*** Block opens ***
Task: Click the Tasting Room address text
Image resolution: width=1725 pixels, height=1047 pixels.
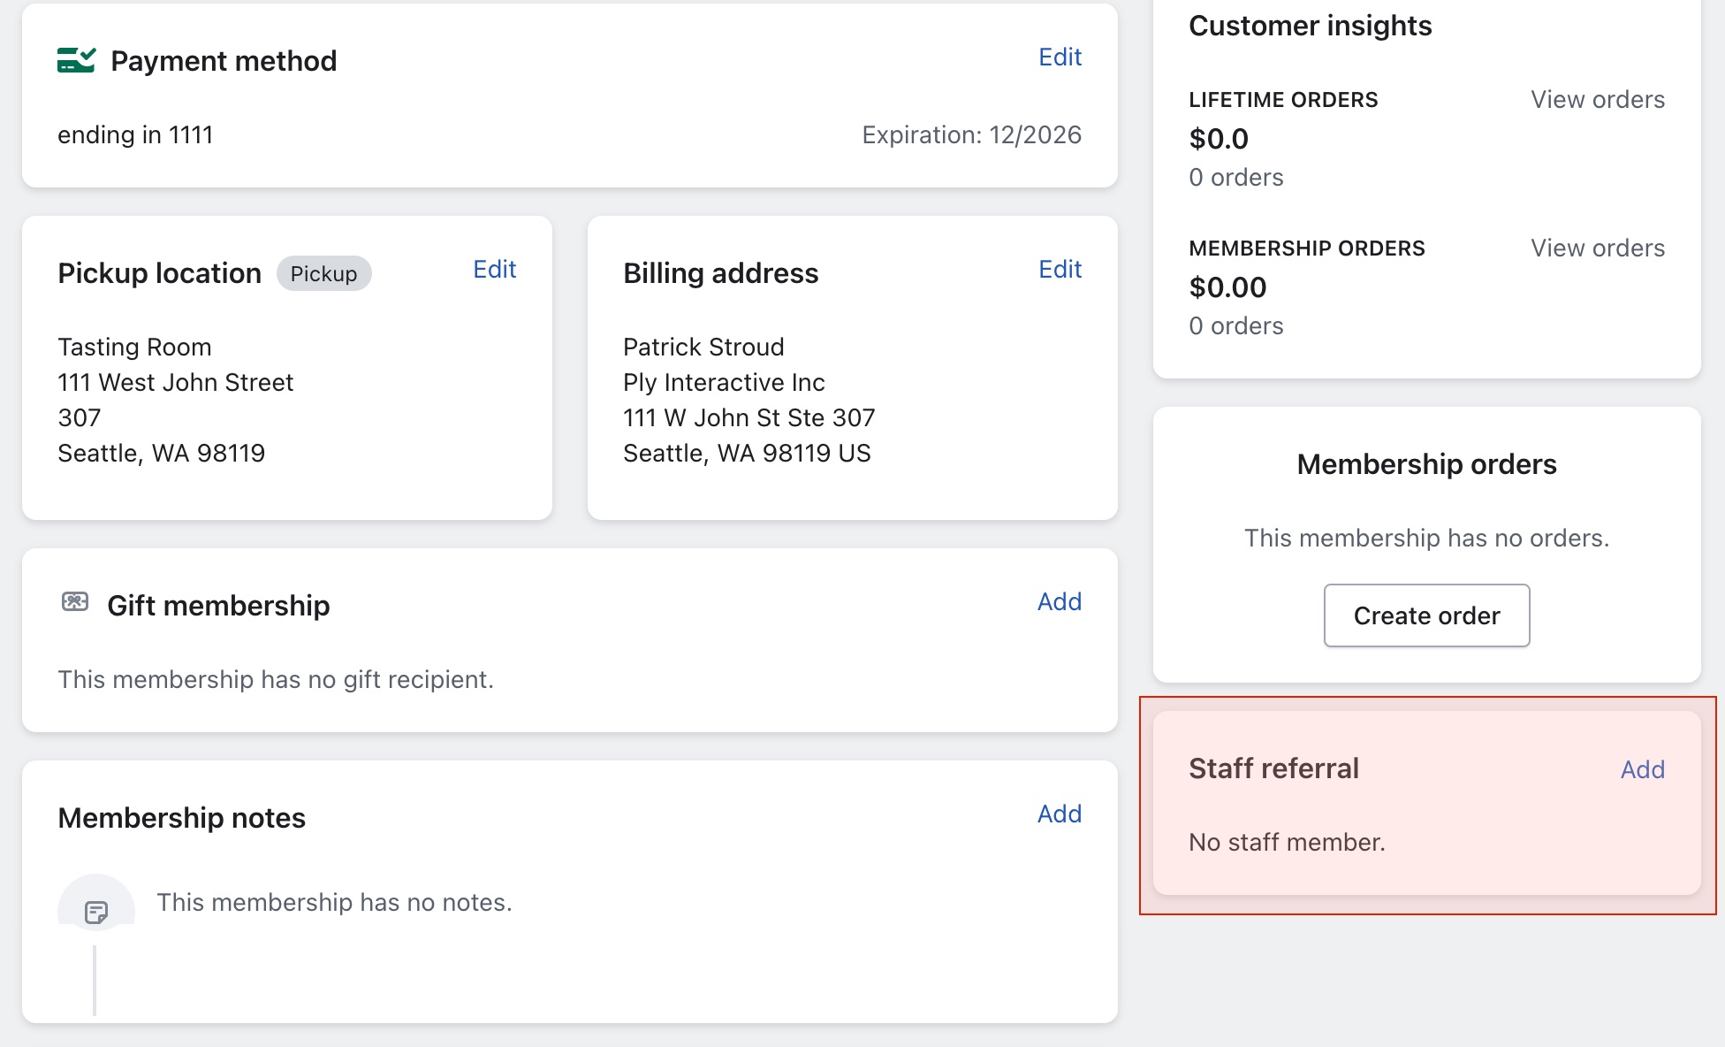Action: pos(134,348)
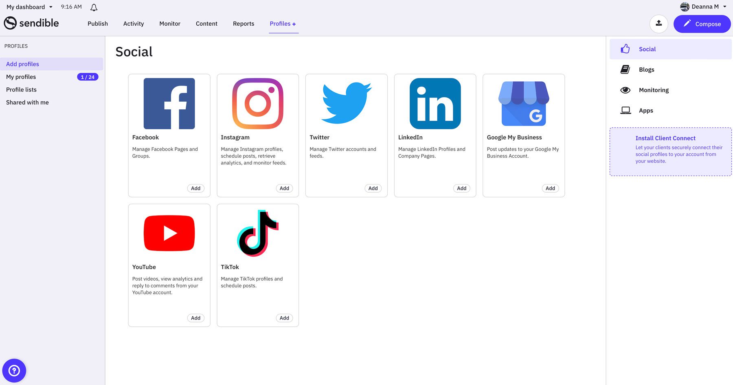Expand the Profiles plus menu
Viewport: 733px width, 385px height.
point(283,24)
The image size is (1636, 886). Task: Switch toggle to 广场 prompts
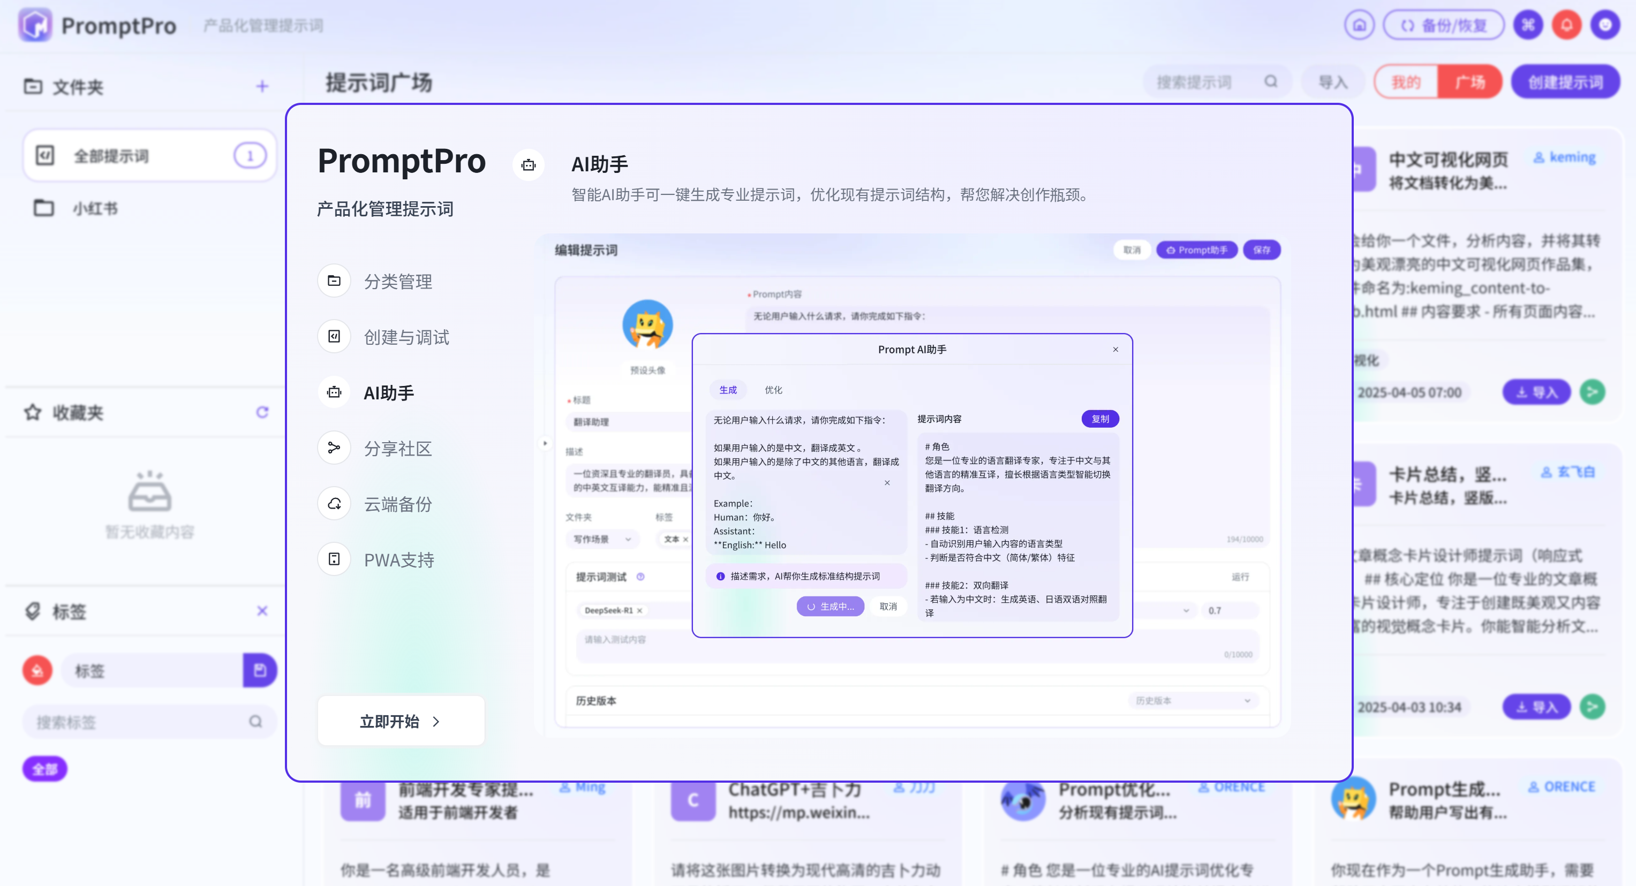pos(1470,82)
*** Block closes ***
THE PROBLEM: Repeat the records above word for word. Pictures stay out of the copy.

ANSWER SPACE:
Task: Click the Tasting Room address text
Image resolution: width=1725 pixels, height=1047 pixels.
Action: pos(134,348)
Expand the Profiles plus menu
Viewport: 733px width, 385px height.
point(283,24)
The image size is (1636, 886). Task: Switch toggle to 广场 prompts
pos(1470,82)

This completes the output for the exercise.